Despite extensive praise, the annual event was not without opposition. In commemorating Trafalgar Day, the Navy League stressed that the object was not to celebrate ‘triumph over former foes, but recognition of the principles of duty and courage personified in the life and death of Nelson’.24 Nevertheless, the Increased Armaments Protest Committee – which represented ‘a large number of reformers and lovers of peace’ – warned the public against the league’s use of Trafalgar Day for promoting increased armaments and the ‘general purposes of jingo Imperialism’. The author Arthur Conan Doyle – later a member of the IML – similarly felt that it would be ‘unchivalrous to exult over a beaten foe’, suggesting that the Navy League instead name Nelson’s birthday ‘Nelson Day’.25 The playwright George Bernard Shaw went further, arguing that rather than decorating Nelson’s Column, the league might be best advised to pull it down.26 As Shaw’s ties with the Fabian Society and Conan Doyle’s imperialist sentiments suggest, the meaning and significance of Trafalgar Day was contested by individuals and organisations from across the political spectrum.
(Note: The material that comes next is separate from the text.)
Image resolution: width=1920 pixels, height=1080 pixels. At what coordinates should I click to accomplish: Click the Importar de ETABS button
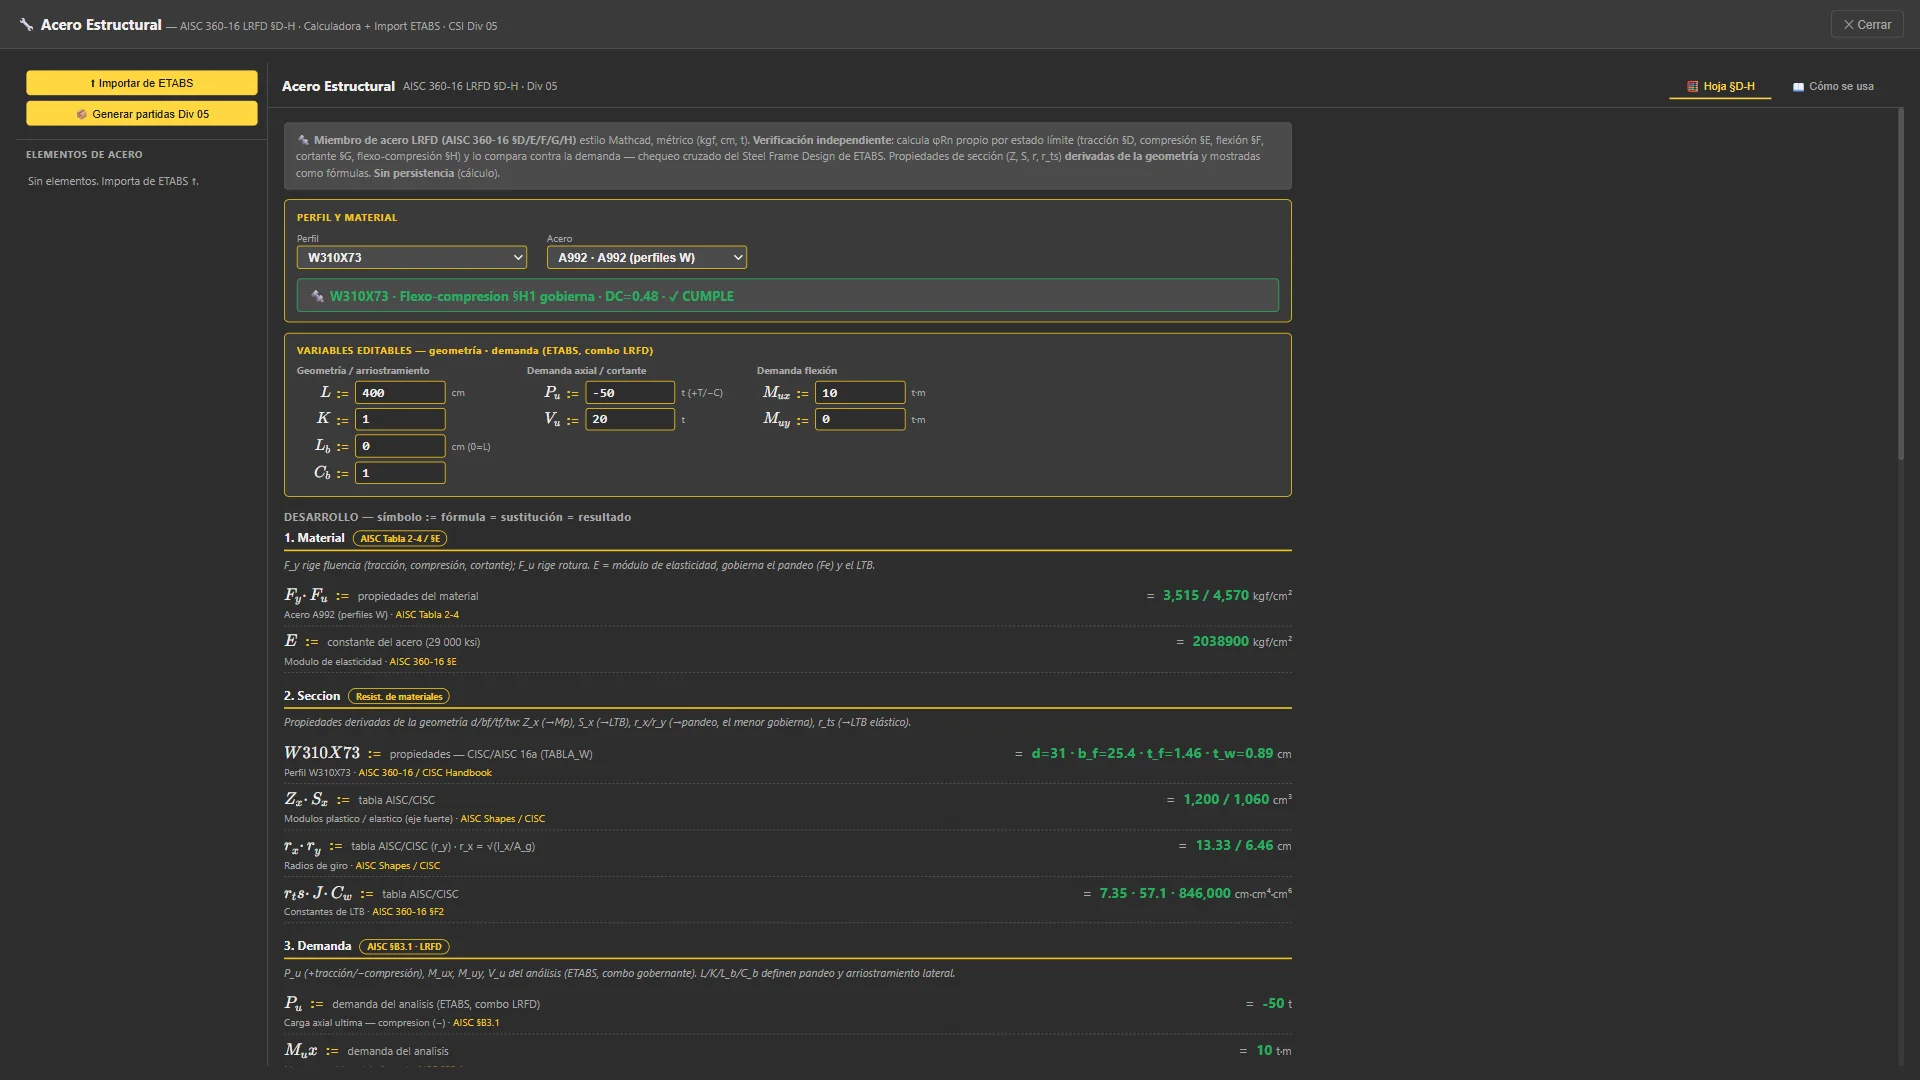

Such protests had little impact on the form of Trafalgar Day, although the league did feel the need to publicly respond. Letters appeared from prominent Navy League figures in national newspapers, while The Navy League Journal declared:

to those who would forget Trafalgar and erase its lesson from the nation’s heart, we can say nothing. They are beyond reminders and reproofs. They had better emigrate to some distant island of the Southern Seas, where, safe from war’s alarms and the exhilarating call of national duty, they can live the life of a tame rabbit in its hutch.27

Clearly conscious of French sensibilities, however, the league decided from 1900 to dedicate a wreath to French and Spanish sailors who died fighting at Trafalgar.28

Monochrome photograph of Nelson’s Column, a tall stone pillar with four lions at the base, in Trafalgar Square. The column is covered in flags and floral tributes. A large crowd surrounds the column. The photograph was taken on the centenary of the Battle of Trafalgar, 21st October 1905.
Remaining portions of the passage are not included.